I'm surprised to find that it's been over two weeks since I last posted a blog entry. I've been so consumed with uploading music onto my computer that I've neglected to simply sit down and write. Although there's a bunch of things happening in my life I could write about (which is always the case with everyone) I feel stuck finding anything I want to relate at the moment.
Part of the block is because I promised myself months ago to write about Boniface and haven't yet done so. I met Boniface for only an hour three months ago but I've thought about him at least 20 times since then. This seems like an appropriate time to relate the story.
It was the next-to-last day of the year: December 30, 2007. My sister-in-law Kate was about to return to Yale to resume work on her Ph.D. dissertation but for now we were all just taking it easy over the holiday weekend. In a spontaneous moment I decided to take her and the kids to shoot off some fireworks I'd been saving since last summer. Gina elected to stay home so the rest of us piled into the van screaming and giggling and raced over to the nearby Baptist Church baseball field. My goal was to set off about a half-dozen mortars and take off before the neighbors called the police.
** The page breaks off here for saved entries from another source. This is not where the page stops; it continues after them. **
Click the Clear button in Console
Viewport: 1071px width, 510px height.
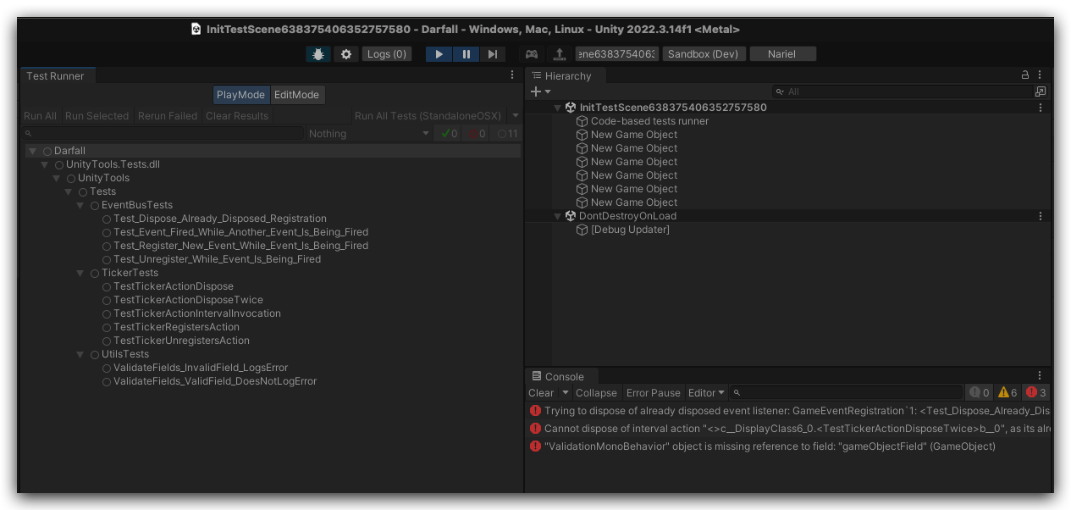(x=541, y=393)
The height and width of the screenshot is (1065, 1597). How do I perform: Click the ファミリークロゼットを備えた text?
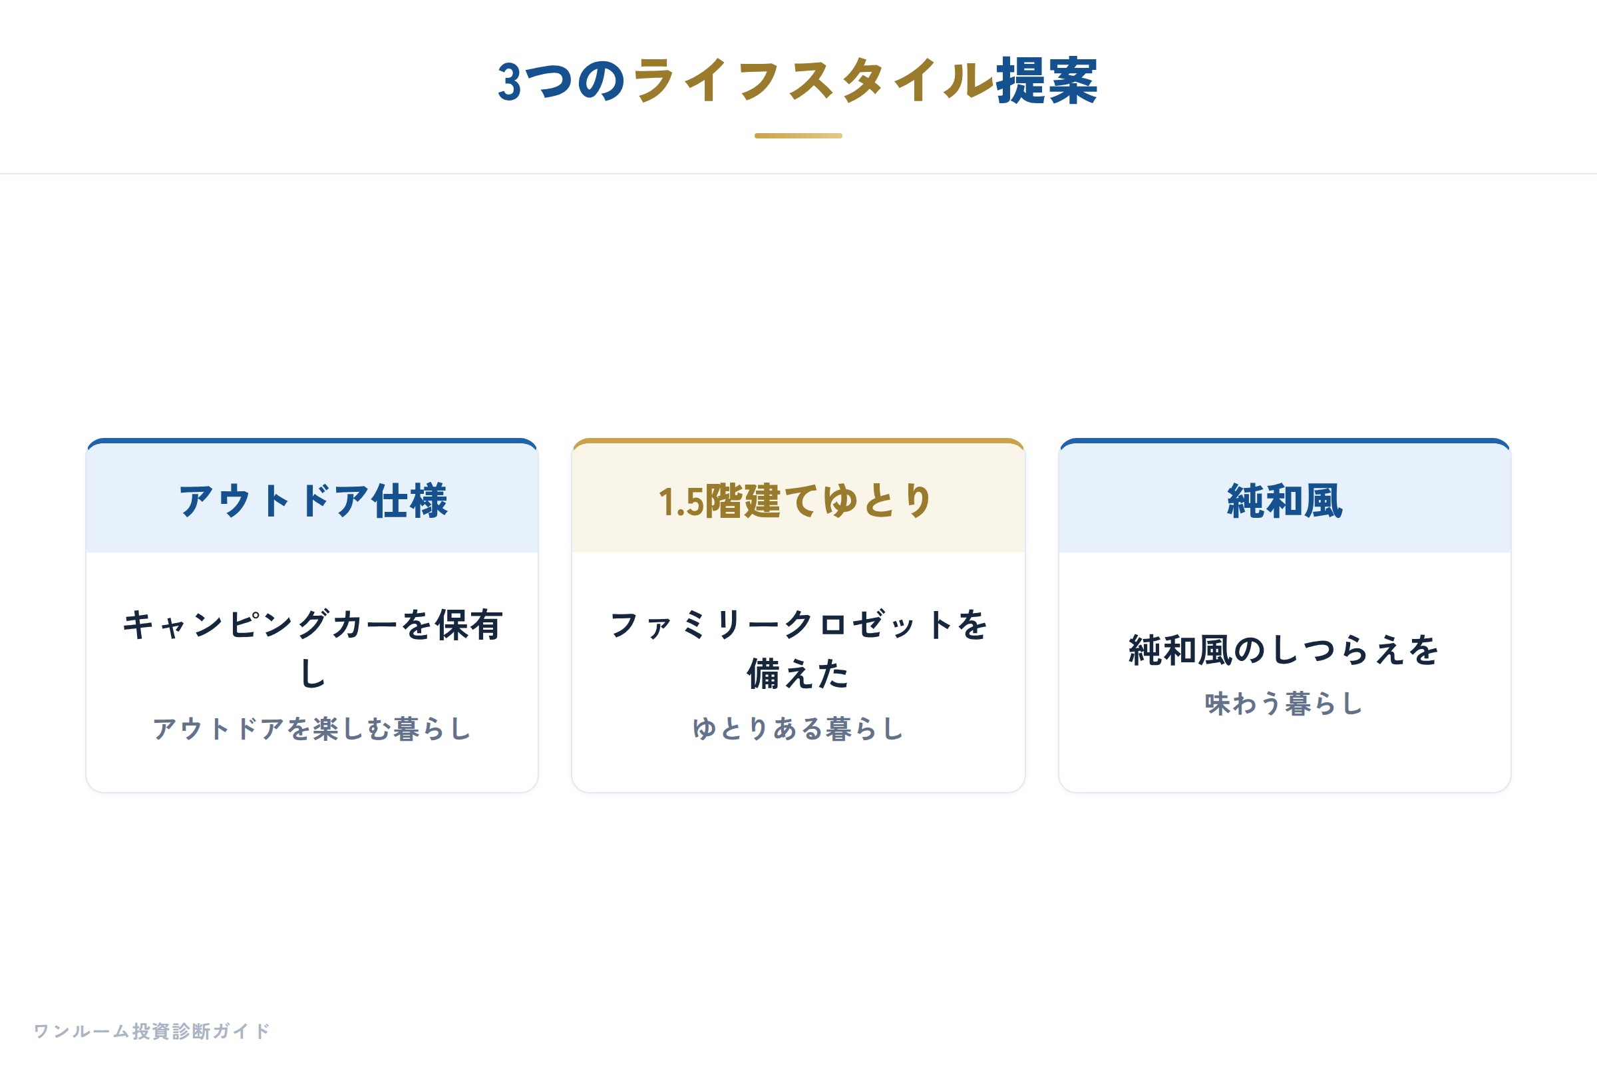[x=798, y=649]
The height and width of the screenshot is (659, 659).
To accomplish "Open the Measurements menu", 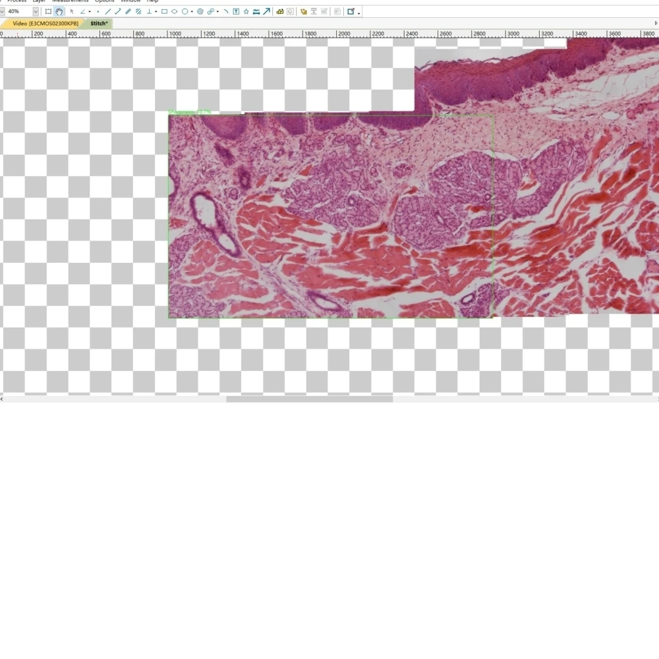I will tap(71, 1).
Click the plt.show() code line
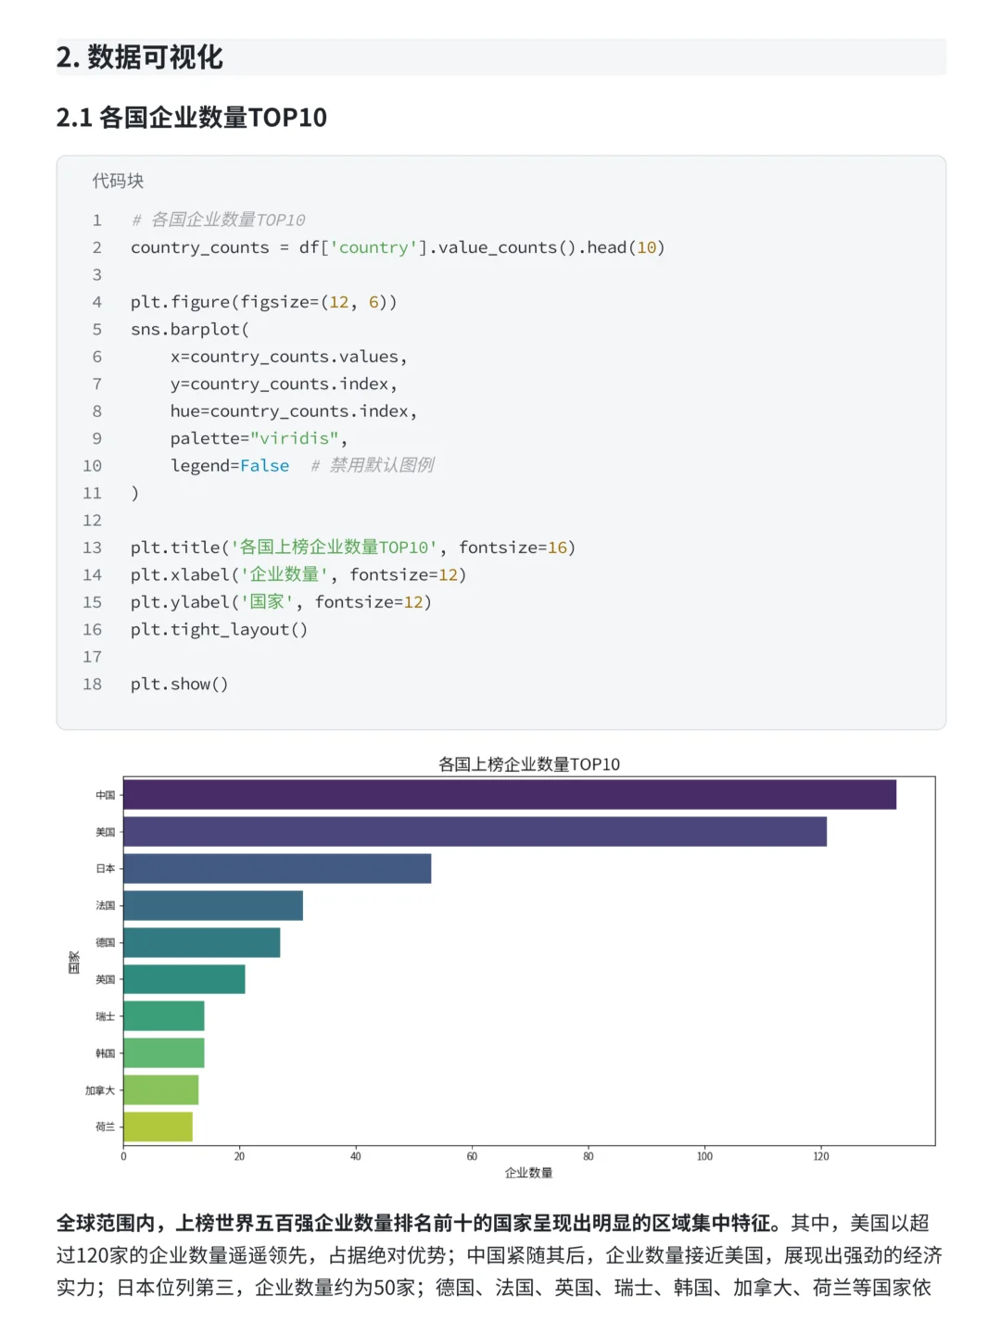Image resolution: width=1001 pixels, height=1334 pixels. point(179,684)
We pulled into the parking lot and as we were pouring out of the van to go onto the field I noticed a man walking in the darkness toward us. I wasn't particularly frightened or anxious, just curious about this strange turn of events. He explained in halting English that his car had broken down and the tow truck he had called wanted more money than had originally been agreed upon and he didn't know what to do.
I thought at first it might be some scan but there was indeed a tow truck next to a car on the other side of the parking lot. I told him we were on a mission (the pre-teens were practically jumping with adrenaline and Kate and I weren't too far behind them) and that we were going to shoot off fireworks first. I wasn't sure he understood but that was all the time I could devote to him at the moment.
We raced out to the ball field and set off a succession of tremendously loud percussive mortars that exploded beautifully about 500 feet in the air. These babies were worth all the money I had shelled out for them in Tennessee last summer after whitewater rafting the Ocoee with Lincoln.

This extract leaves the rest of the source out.